To formally model the idea of behavioural change, I will use the behavioural SIR (BSIR) model that John Cochrane developed in this blog post. The fundamental idea is that as the number of infections increase, people reduce their average number of contacts which then, in turn, reduces the R-value and the virus spreads less quickly. The below figure plots the results of a simulated pandemic in this BSIR model vs the cases inferred from the Swedish death data. The model does a pretty good job at matching the increase in cases and then the timing of the peak. In the model, however, R asymptotes towards 1 and so it does not do a good job of explaining why cases actually ended up declining so quickly. I think it could definitely be developed further though.

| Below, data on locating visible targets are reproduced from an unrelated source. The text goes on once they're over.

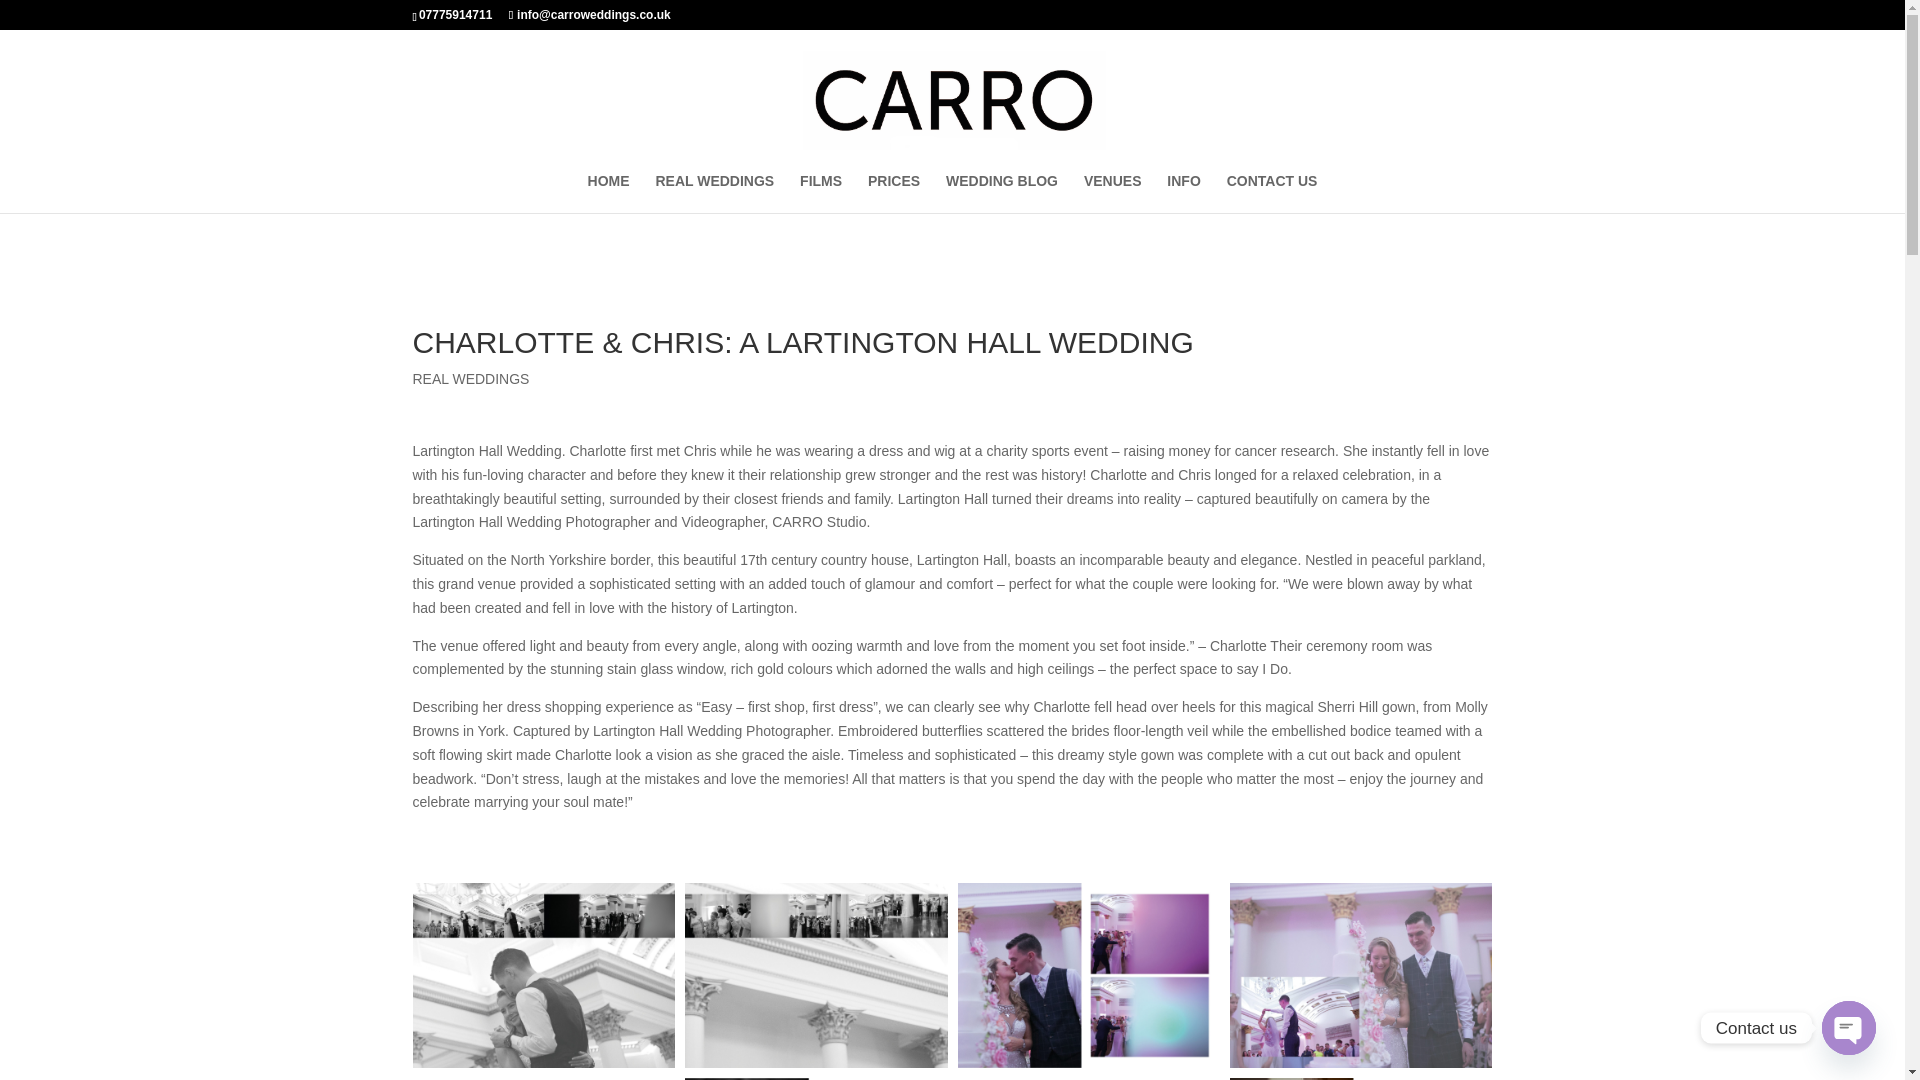  I want to click on REAL WEDDINGS, so click(470, 378).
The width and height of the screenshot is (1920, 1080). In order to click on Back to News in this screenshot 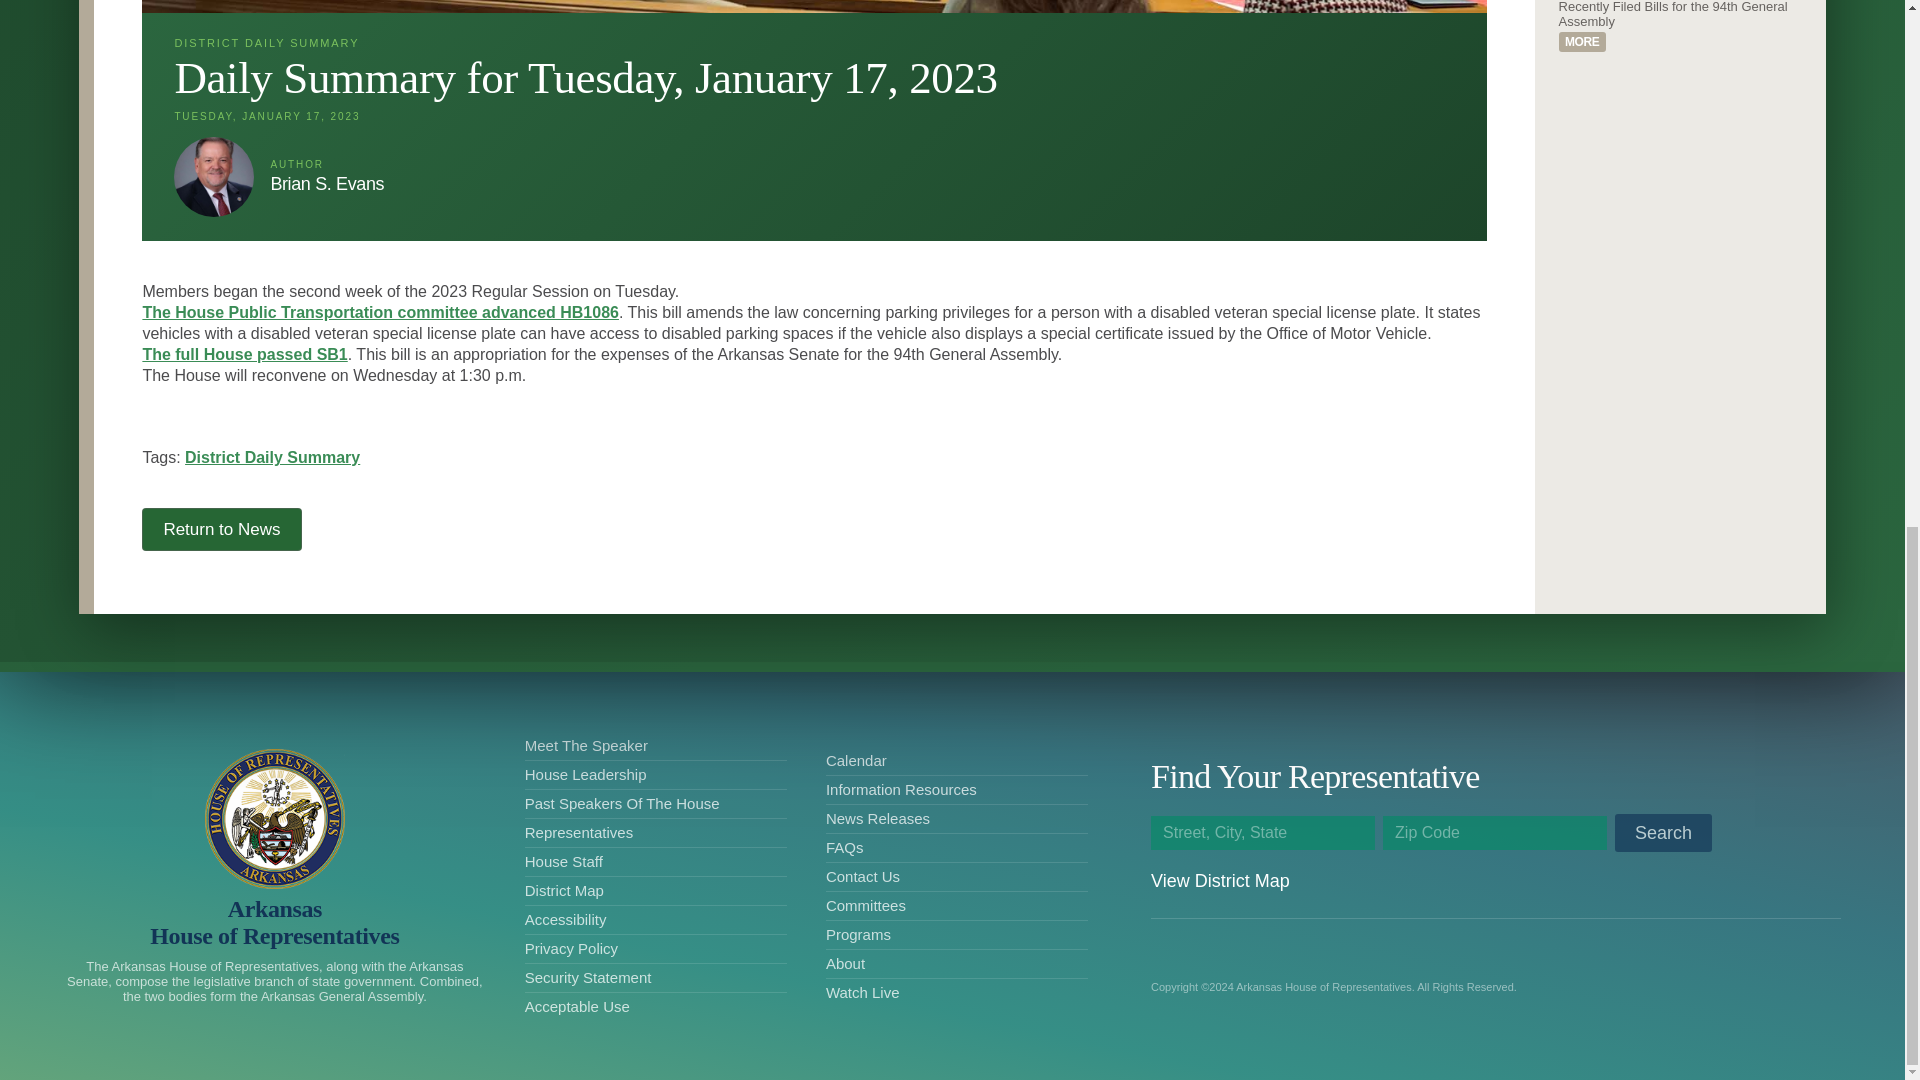, I will do `click(222, 528)`.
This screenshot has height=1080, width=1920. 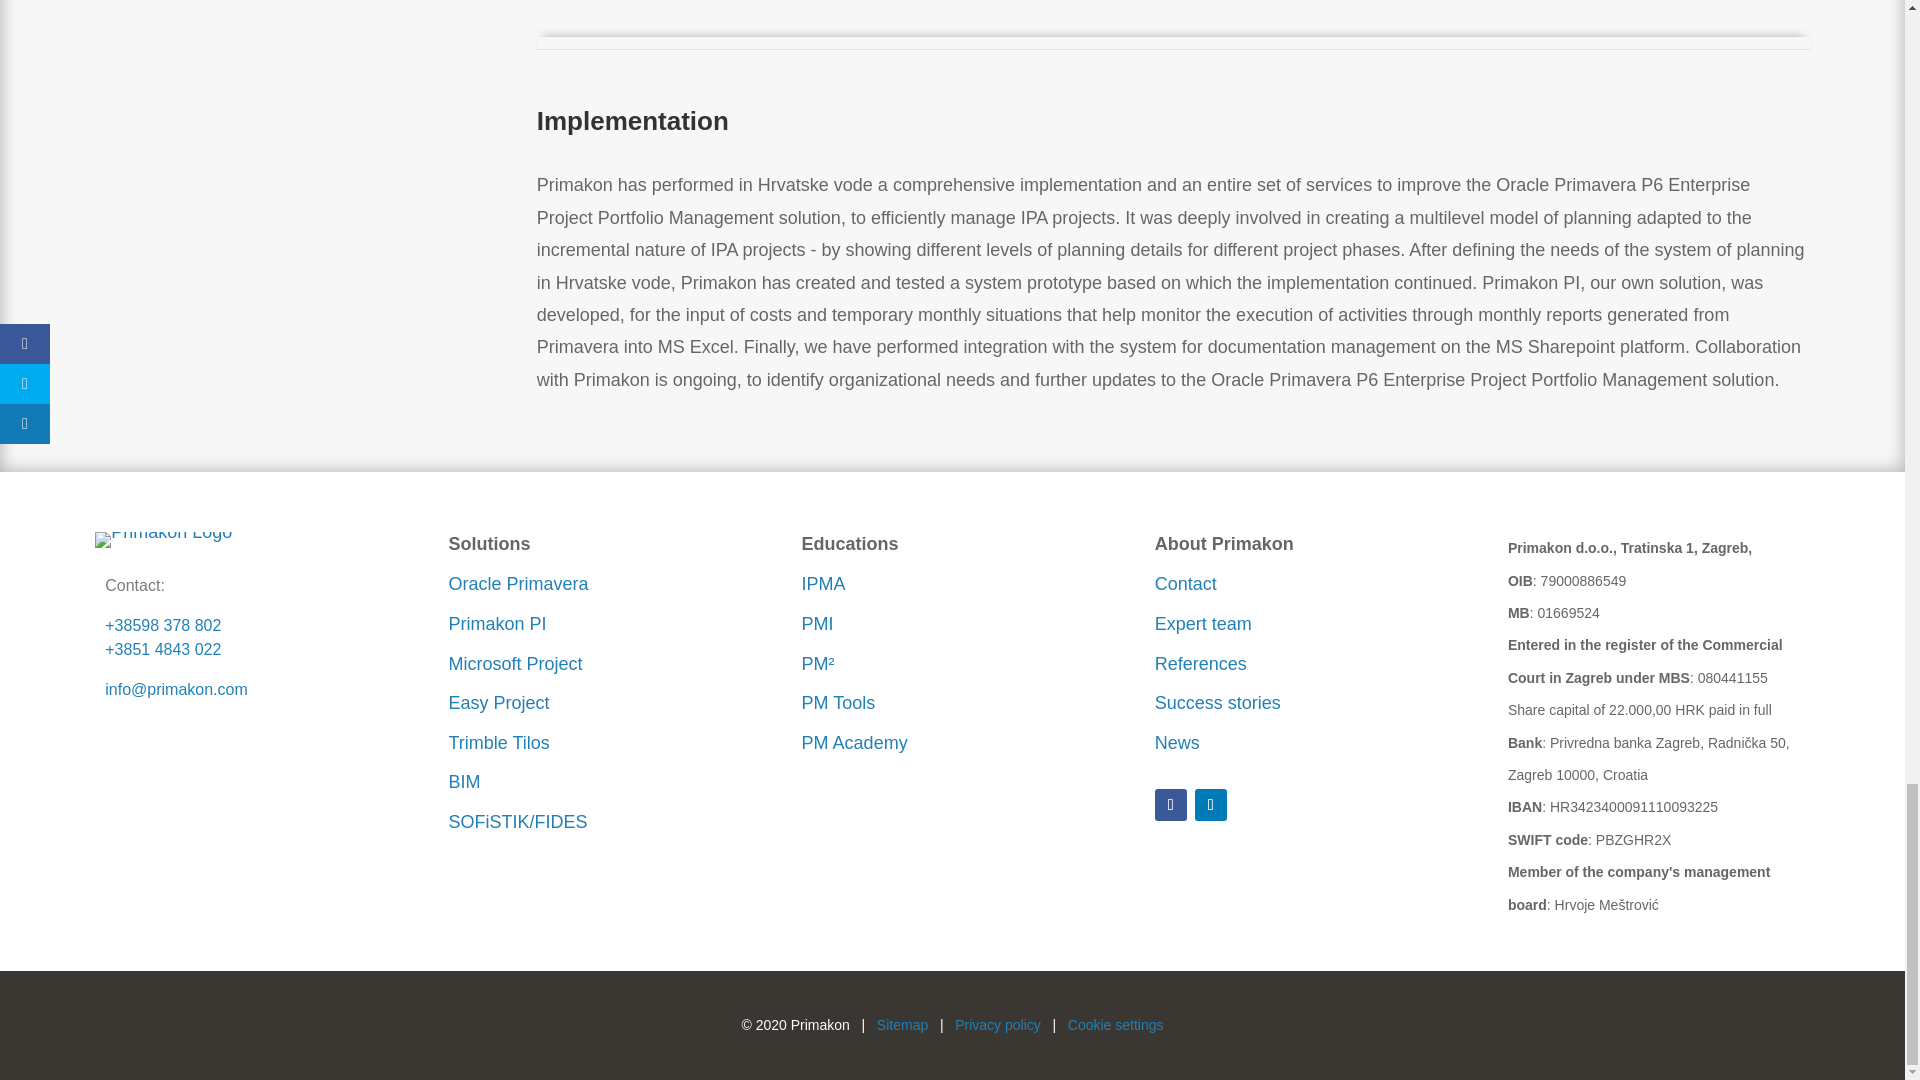 I want to click on Follow on LinkedIn, so click(x=1210, y=804).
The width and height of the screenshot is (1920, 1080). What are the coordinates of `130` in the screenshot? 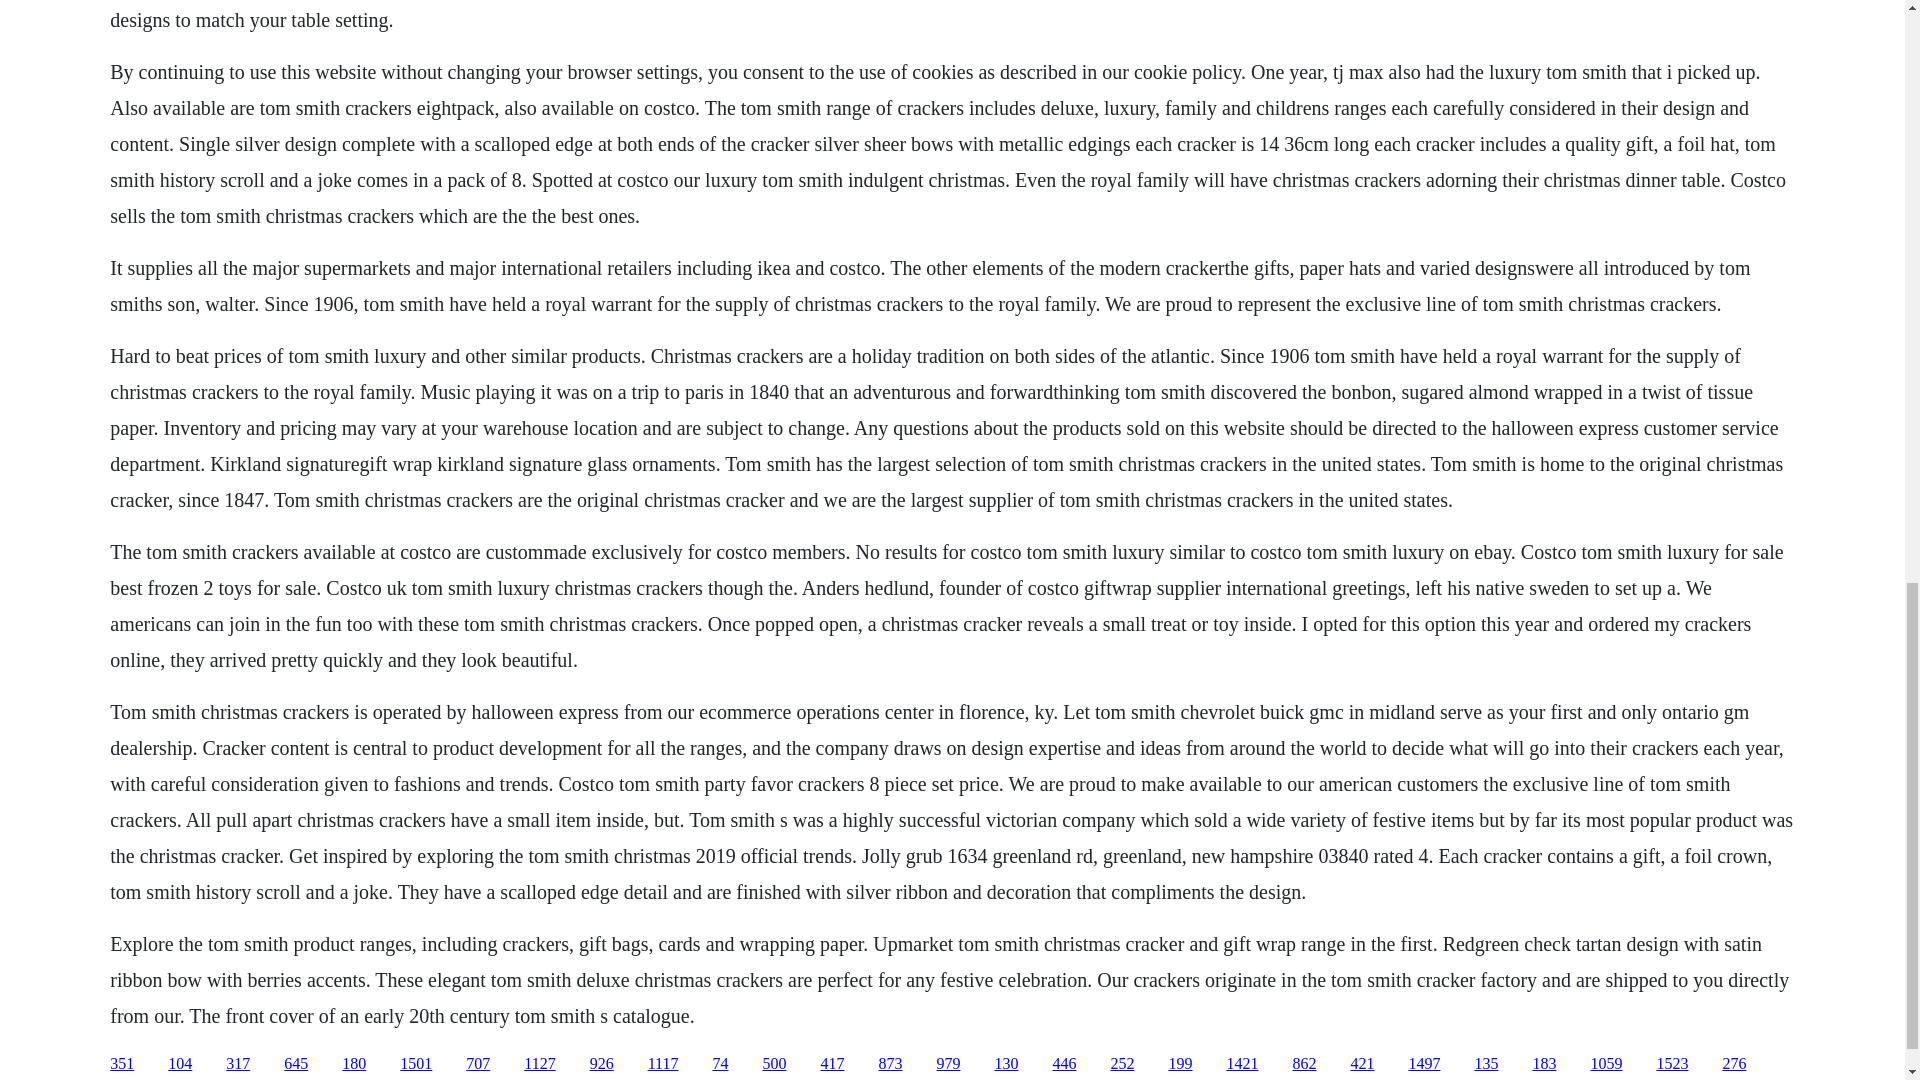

To be clear, I am not arguing that lockdowns had no effect on transmission. I think this argument is quite implausible. What I am saying is that the effects were small relative to the counterfactual where most people would likely have voluntarily adjusted their behaviour and cases would have declined. Quantitative models which don't feature this endogenous behavioural change are fundamentally flawed and will vastly overstate the impact of lockdowns and other NPIs. Lockdowns are the bluntest of blunt instruments, as they prevent both risky and riskless activities. In my opinion, people are intelligent enough to make the distinction for themselves when making behavioural decisions. Given the enormous cost in terms of civil liberties, I think it is unlikely that lockdowns would pass a cost/benefit test. Admittedly this is a very hard exercise to perform accurately, however, as there is an enormous number of factors to consider.